Note that while this guide focuses on Zarr, it's applicable to other data sets.

By the end of this guide, you will publish a Zarr dataset to the IPFS network in a way that is retrievable directly within Xarray (opens new window).

If you are interested in a real-world example following the patterns in this guide, check out the The ORCESTRA campaign (opens new window).

# Why IPFS for Geospatial Data?

Geospatial data sets such as weather observations, satellite imagery, and sensor readings, are typically stored as multidimensional arrays, also commonly known as tensors.
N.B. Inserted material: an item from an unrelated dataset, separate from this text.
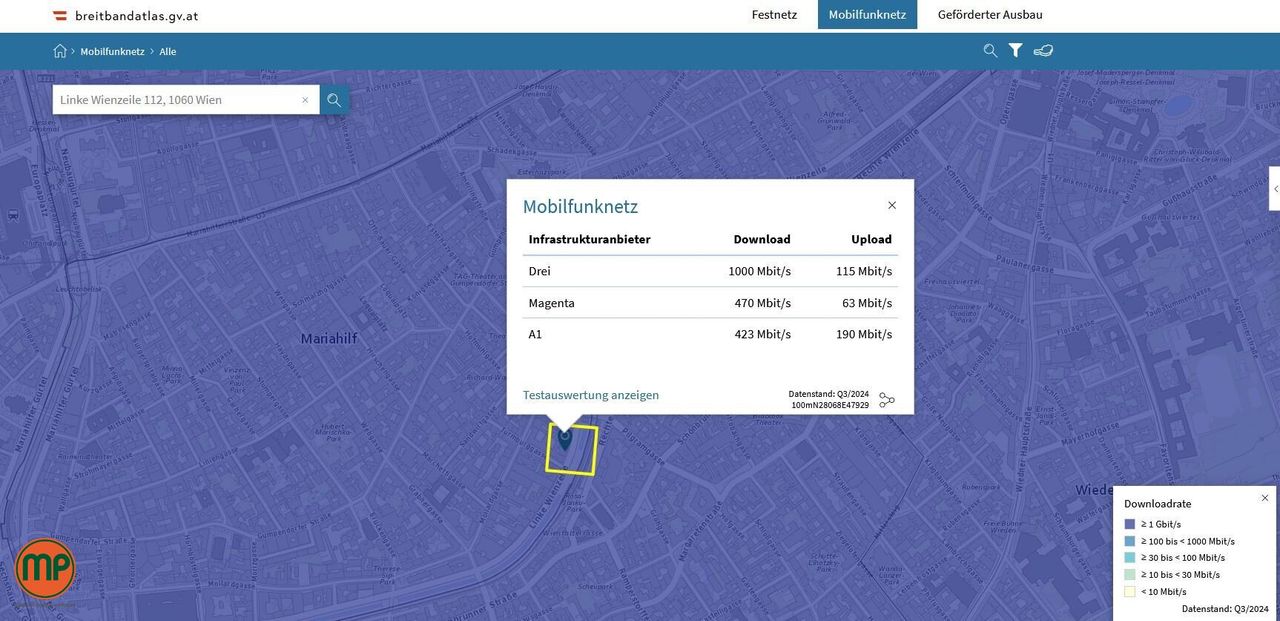The width and height of the screenshot is (1280, 621).
Task: Open the filter funnel tool
Action: 1015,51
As these data sets grow larger and more distributed, traditional formats like NetCDF and HDF5 show their limitations: metadata interleaved with data requires large sequential reads before you can access the data you need.
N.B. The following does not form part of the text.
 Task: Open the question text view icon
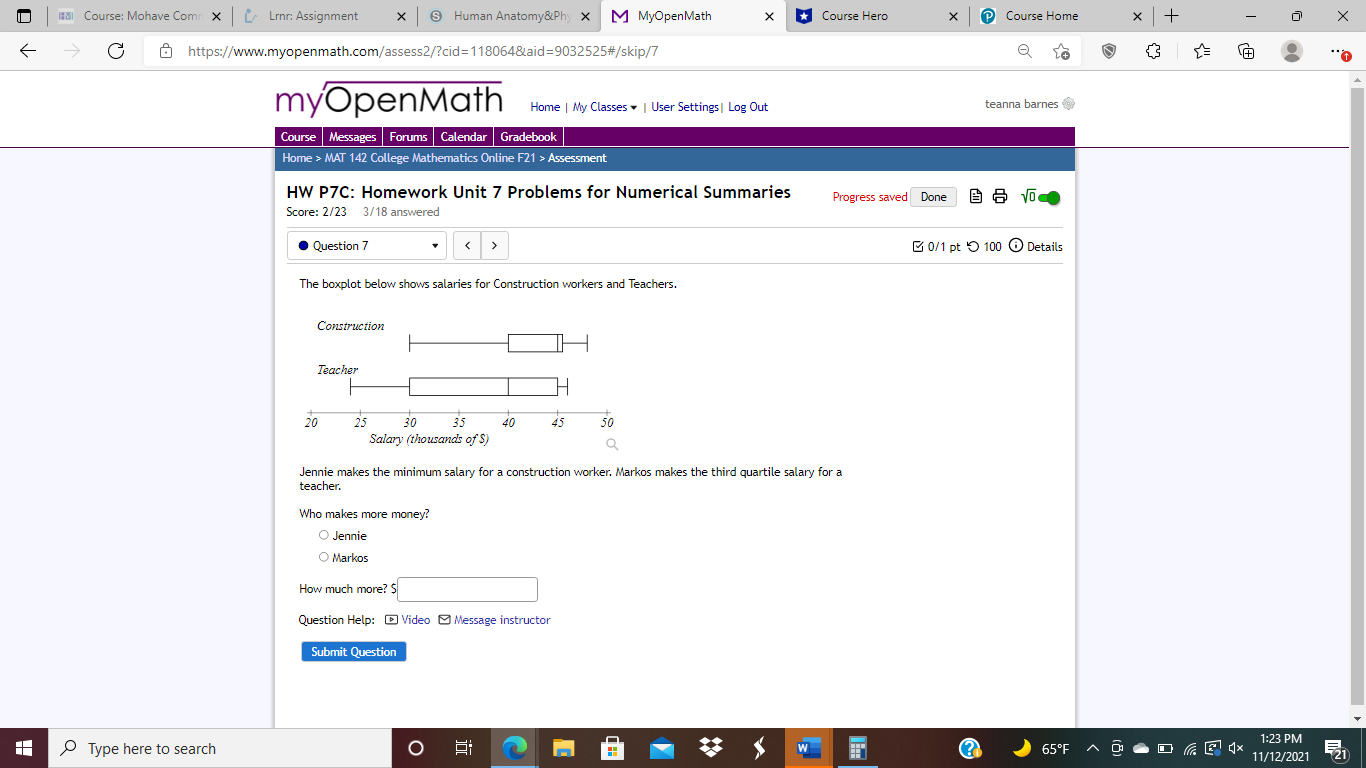click(975, 197)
Zarr (opens new window) is a modern format that addresses these limitations and is optimized for networked and distributed storage characterised by high throughput with high latency. Zarr complements the popular Xarray (opens new window) which provides the data structures and operations for analyzing the data sets.

Some of the key properties of Zarr include:

  • Separated metadata: A data catalogue/index lets you understand data set structure before fetching any data,
  • Chunked by default: Arrays split into small chunks let you download only the subset you need.
  • Consolidated metadata: All metadata in a single zarr.json file speeds reads for multi-array data sets.

Note: For a more elaborate explanation on the underlying principles and motivation for Zarr, check out this blog post (opens new window), by one of the Zarr contributors.

IPFS complements Zarr with decentralized distribution:

  • Content addressing: Data is identified by what it contains using CIDs, not where it's stored
  • Built-in integrity: Cryptographic hashes verify data hasn't been corrupted or tampered with
  • Participatory sharing: Anyone can help distribute data sets they've downloaded
  • Open access: No vendor lock-in or centralized infrastructure required

This combination has proven effective in real-world campaigns like Orcestra (opens new window), where scientists collaborated with limited internet connectivity in the field while sharing data globally.

# Prerequisites

Before starting, ensure you have:

  • A Zarr data set ready for publishing
  • Basic familiarity with the command line
  • Kubo or IPFS Desktop installed on a machine.

See the NAT and port forwarding guide for more information on how to configure port forwarding so that your IPFS node is publicly reachable, thus allowing reliable retrievability of data by other nodes.

# Step 1: Prepare Your Zarr Data Set

When preparing your Zarr data set for IPFS, aim for approximately 1 MiB chunks to align with IPFS's 1 MiB maximum block size. While this is not a strict requirement, using larger Zarr chunks will cause IPFS to split them into multiple blocks, potentially increasing retrieval latency.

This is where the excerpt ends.